Jan 24, 2024Jan 24, 2024

Researchers from Carnegie Mellon University's Robotics Institute and Department of Mechanical Engineering have figured out a way to help quadrupedal robots like Spot tackle tricky balance beam terrain — by strapping an active reaction wheel to their back.

"This experiment was huge," claims Zachary Manchester, senior author of the work and head of the Robotic Exploration Lab at Carnegie Mellon. "I don't think anyone has ever successfully done balance beam walking with a robot before."

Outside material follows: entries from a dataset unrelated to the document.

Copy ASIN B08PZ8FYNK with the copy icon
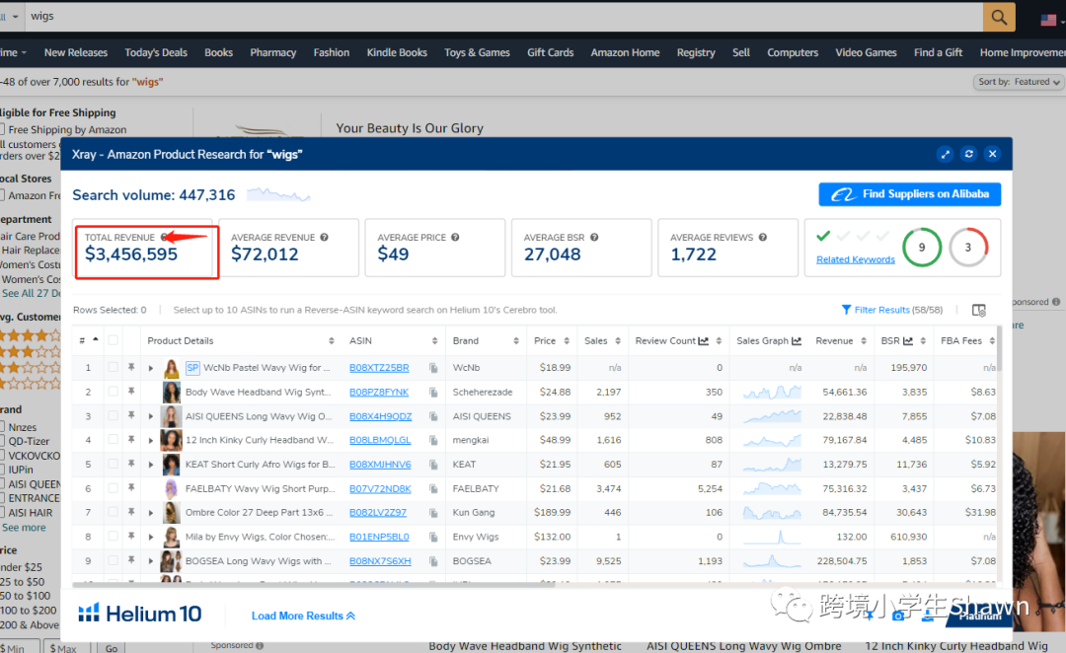point(433,393)
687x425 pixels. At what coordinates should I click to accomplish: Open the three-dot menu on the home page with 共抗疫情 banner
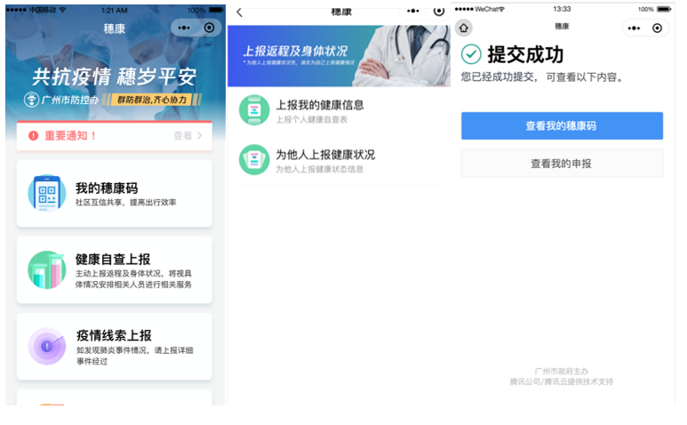pyautogui.click(x=184, y=28)
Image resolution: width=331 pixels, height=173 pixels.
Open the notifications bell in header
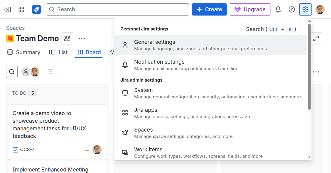coord(278,9)
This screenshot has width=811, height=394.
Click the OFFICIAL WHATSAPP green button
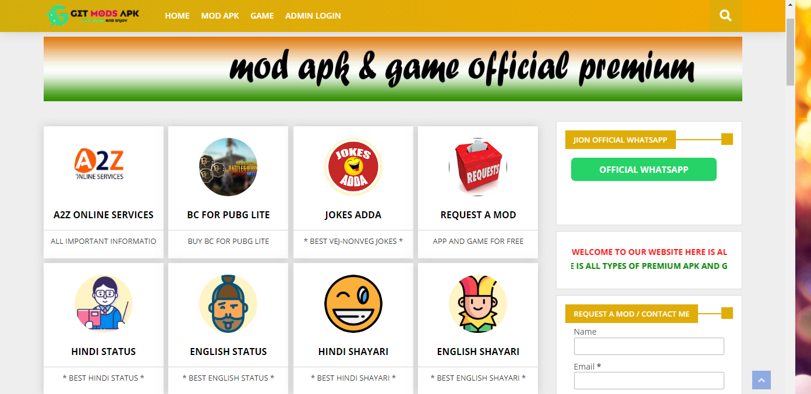tap(644, 169)
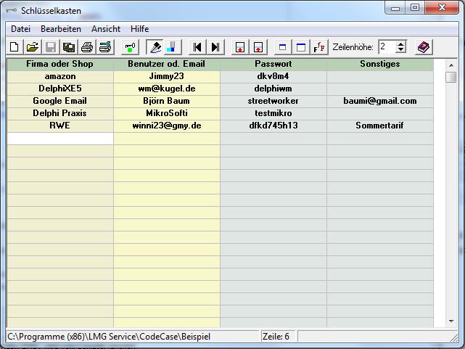Toggle the edit pencil mode button
Screen dimensions: 465x349
point(155,47)
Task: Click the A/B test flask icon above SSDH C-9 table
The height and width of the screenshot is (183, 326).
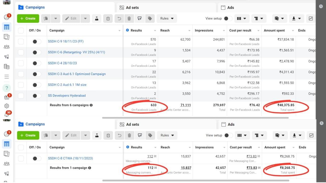Action: 97,19
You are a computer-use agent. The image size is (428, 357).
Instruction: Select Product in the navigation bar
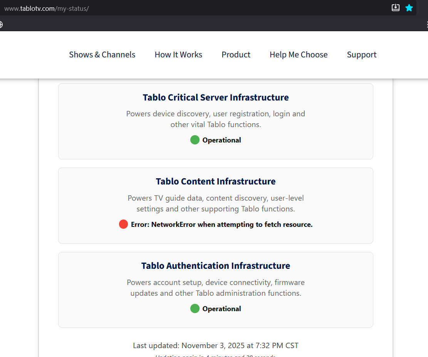[x=236, y=55]
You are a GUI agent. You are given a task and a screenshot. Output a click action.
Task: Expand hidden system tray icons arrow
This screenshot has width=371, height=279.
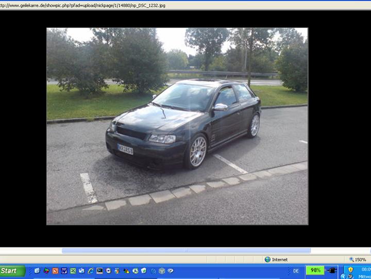point(343,276)
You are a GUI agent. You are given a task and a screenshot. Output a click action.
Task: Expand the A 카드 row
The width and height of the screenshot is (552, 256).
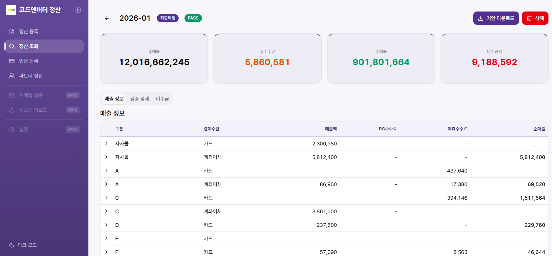tap(106, 171)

Walking along a balance beam is a tricky task for a human, but for robots it's considerably more challenging. There's little margin for error, and nowhere to stumble — and when you're working with four legs, rather than two, things get even more difficult. "With current control methods, a quadruped robot's body and legs are decoupled and don't speak to one another to coordinate their movements," Manchester explains. "So how can we improve their balance?"

The solution is a two-parter, spanning software and hardware: a pair of reaction wheel actuators (RWAs) strapped to the robot's back, and a novel control technique which can use the wheels to control the robot's angular momentum independently of its legs.

"You basically have a big flywheel with a motor attached," says Manchester of the RWA approach, which is used to provide remote control of satellites in space. "If you spin the heavy flywheel one way, it makes the satellite spin the other way. Now take that and put it on the body of a quadruped robot."

Testing the concept out on a commercial Unitree A1 quadrupedal robot, the team found that two RWAs were enough to orient the body and increase the robot's agility — and could be treated in the control software as a simple gyrostat, easily added to a model-predictive control algorithm.

Simulations proved the system theoretically capable of allowing the robot to always land on its feet, like a cat, regardless of dropped orientation, while physical testing had the modified robot tackling the balance beam with aplomb.

"Quadrupeds are the next big thing in robots," Manchester predicts. "I think you're going to see a lot more of them in the wild in the next few years."

The team's work has been accepted to the 2023 International Conference on Robotics and Automation (ICRA '23), and is available as an open-access PDF download.